However, RFI estimation and cancellation techniques may be
prohibitively too complex for implement and may also suffer from
problems related to error propagation.
BRIEF DESCRIPTION OF THE DRAWINGS
[0016] The present invention is illustrated by way of example, and
not by way of limitation, in the figures of the accompanying
drawings in which:
[0017] FIG. 1 illustrates an example scatter plot of a QAM
constellation of detected error samples.
[0018] FIG. 2a illustrates a scatter plot when noise in a tone is
additive white Gaussian noise.
[0019] FIG. 2b illustrates an example histogram representative of
the Gaussian distribution of error samples solely from the
background noise illustrated in FIG. 2a.
[0020] FIG. 2c illustrates an example scatter plot of a QAM
constellation of detected error samples in the presence of RFI
interference.
[0021] FIG. 2d illustrates an example histogram representative of
the shifted Gaussian distribution of error samples due to the RF
interference illustrated in FIG. 2c.
[0022] FIG. 3 illustrates the noise model for combined
white-Gaussian noise source and RFI source.
[0023] FIG. 4 illustrates a block diagram of an embodiment of a
discrete multiple tone system.
[0024] FIG. 5 illustrates one embodiment of RFI compensation margin
as a function of relative power of RFI to total noise.
[0025] FIG. 6 illustrates one embodiment of a method of measuring
the amplitude of the RFI signal.
[0026] FIG. 7 illustrates one embodiment of a receiver of FIG.
4.
[0027] FIG. 8 illustrates one embodiment of handling RFI
contributions to total noise power present in a tone.
[0028] FIG. 9 illustrates one embodiment of a method of determining
whether RF interference is present in a tone.
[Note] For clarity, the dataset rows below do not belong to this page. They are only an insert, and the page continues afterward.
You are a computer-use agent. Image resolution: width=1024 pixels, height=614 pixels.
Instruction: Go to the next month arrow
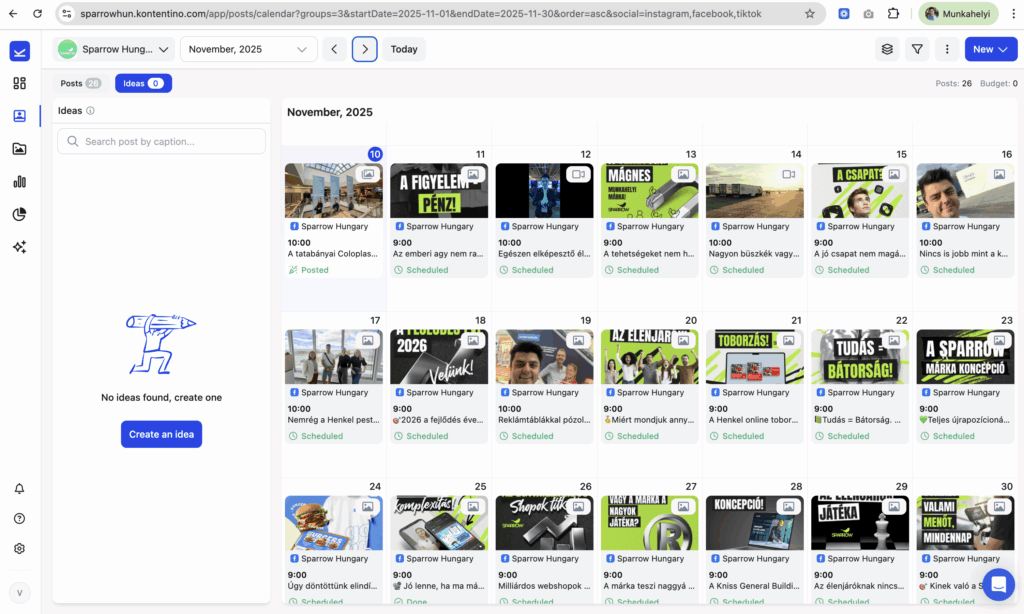365,49
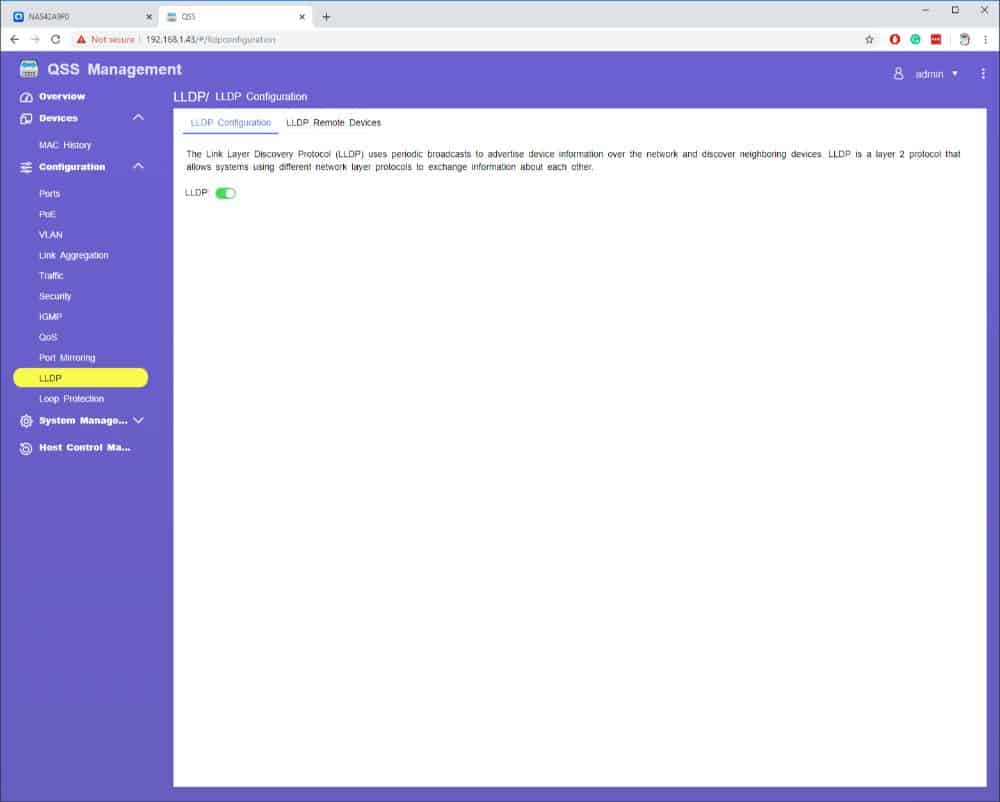
Task: Click the System Management gear icon
Action: [x=27, y=421]
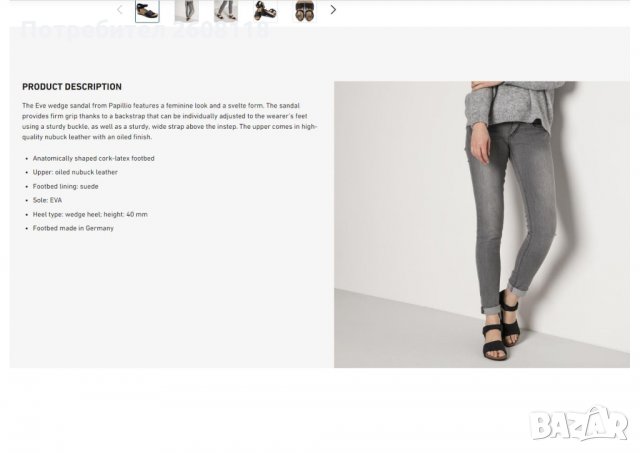Select the thumbnail of model standing in jeans

(x=187, y=11)
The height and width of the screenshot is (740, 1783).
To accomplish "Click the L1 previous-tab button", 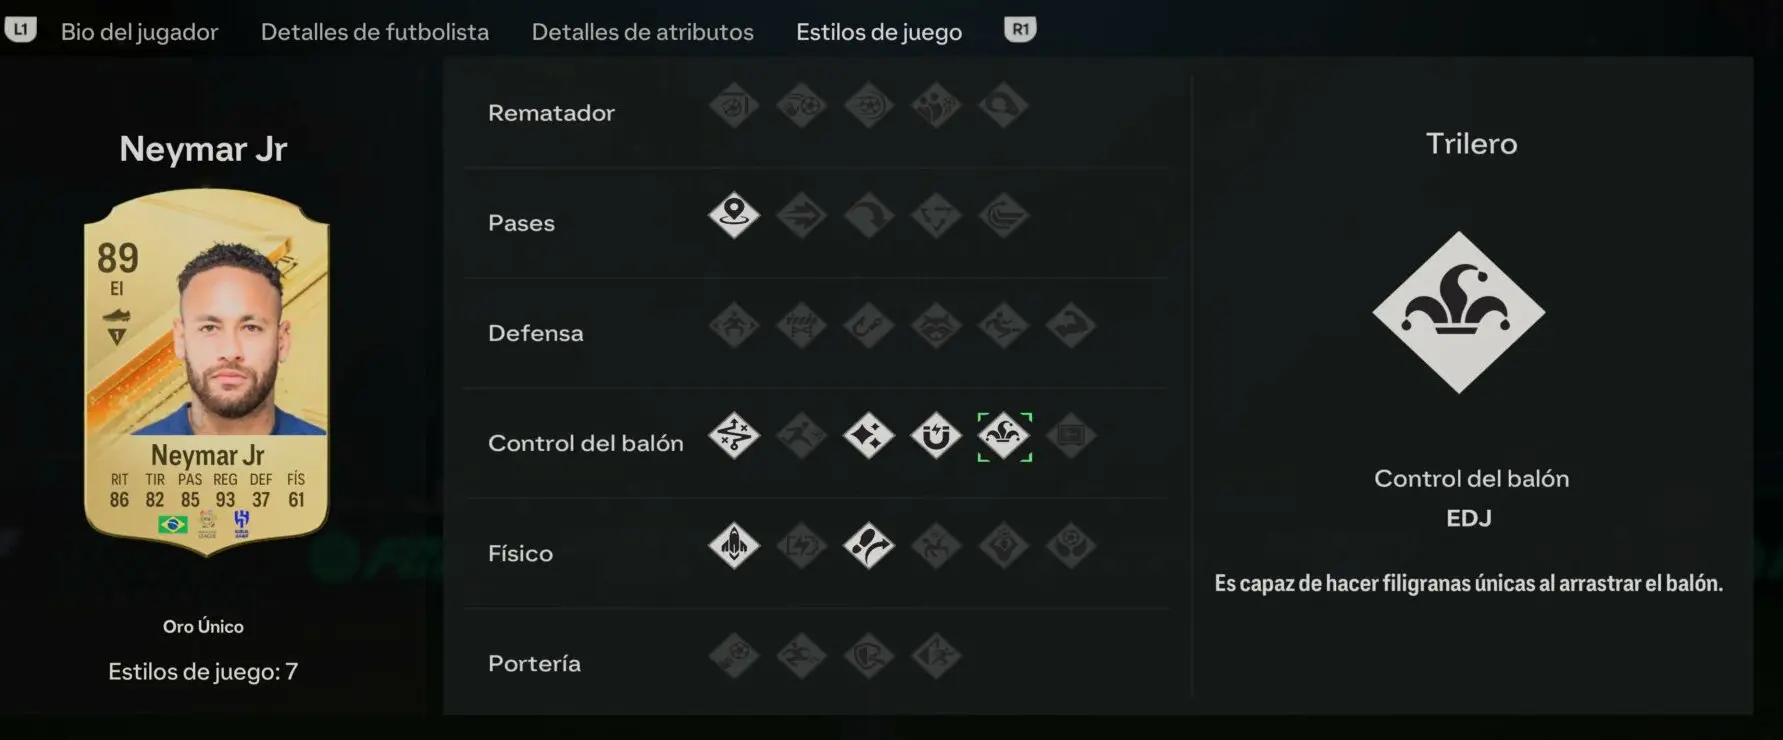I will pyautogui.click(x=20, y=29).
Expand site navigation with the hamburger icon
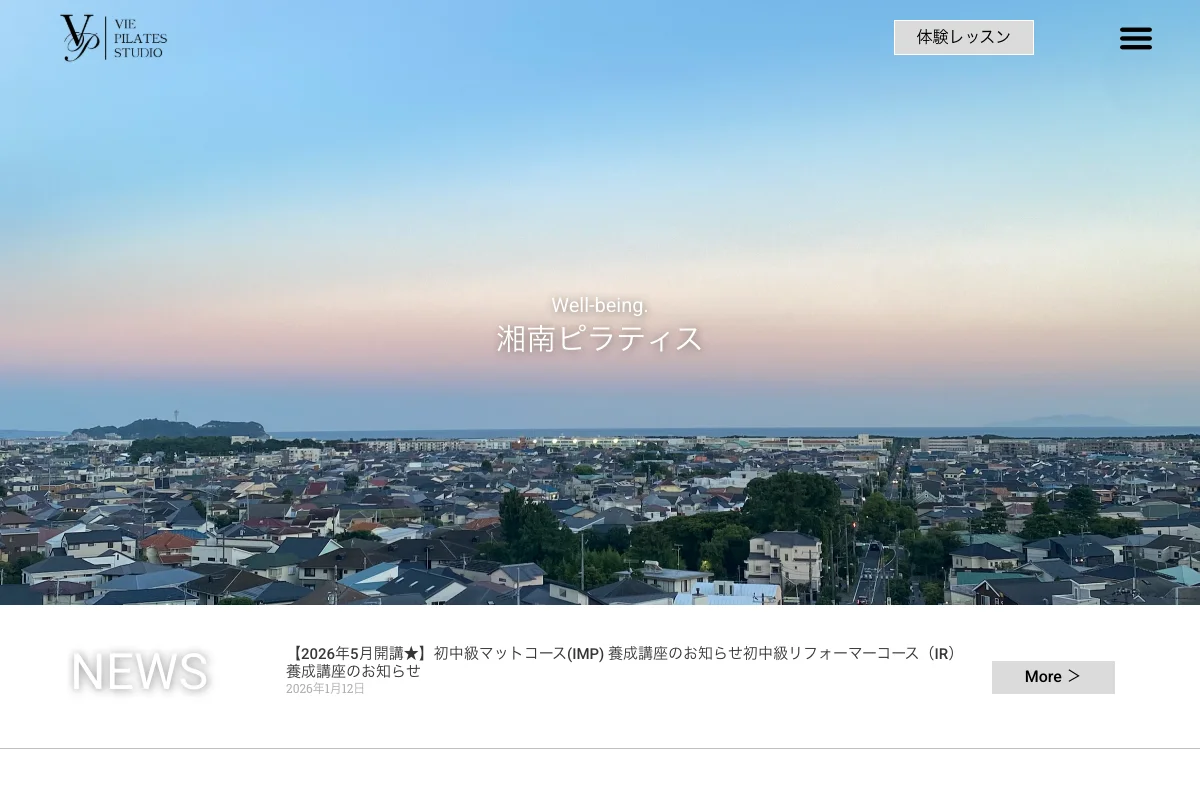This screenshot has width=1200, height=800. click(x=1136, y=37)
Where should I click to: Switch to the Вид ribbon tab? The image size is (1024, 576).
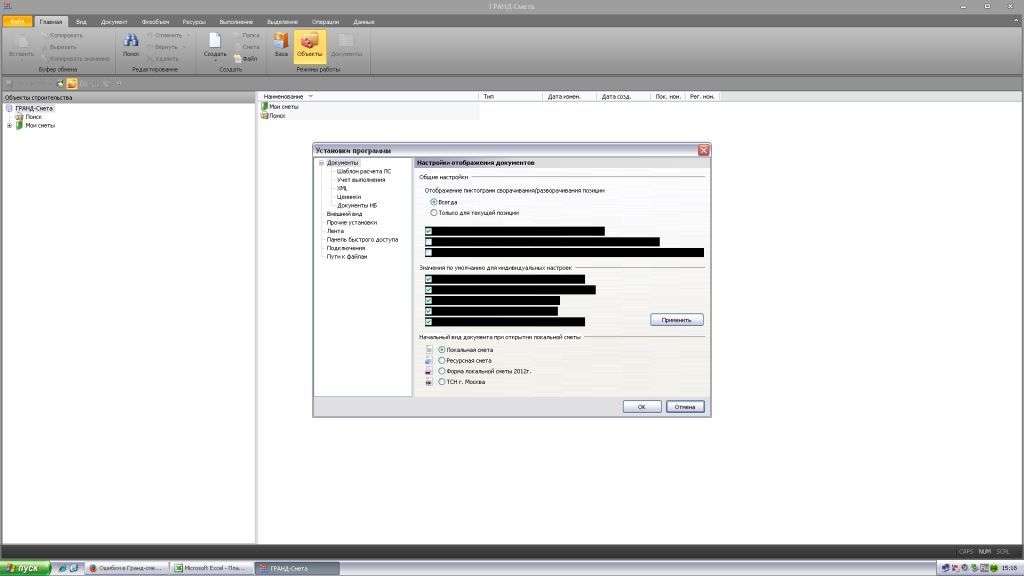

[0029] FIG. 10 illustrates one embodiment of a method of
compensating for RF interference that is present on a transmission
medium for a tone.
DETAILED DESCRIPTION
[0030] In the following description, numerous specific details are
set forth, such as examples of specific commands, named components,
connections, number of frames, etc., in order to provide a thorough
understanding of the present invention. It will be apparent,
however, to one skilled in the art that the present invention may
be practiced without these specific details. In other instances,
well known components or methods have not been described in detail
but rather in a block diagram in order to avoid unnecessarily
obscuring the present invention. Thus, the specific details set
forth are merely exemplary. The specific details may be varied from
and still be contemplated to be within the spirit and scope of the
present invention.
[0031] The following detailed description includes several modules,
which will be described below. These modules may be implemented by
hardware components, such as logic, or may be embodied in
machine-executable instructions, which may be used to cause a
general-purpose or special-purpose processor programmed with the
instructions to perform the operations described herein.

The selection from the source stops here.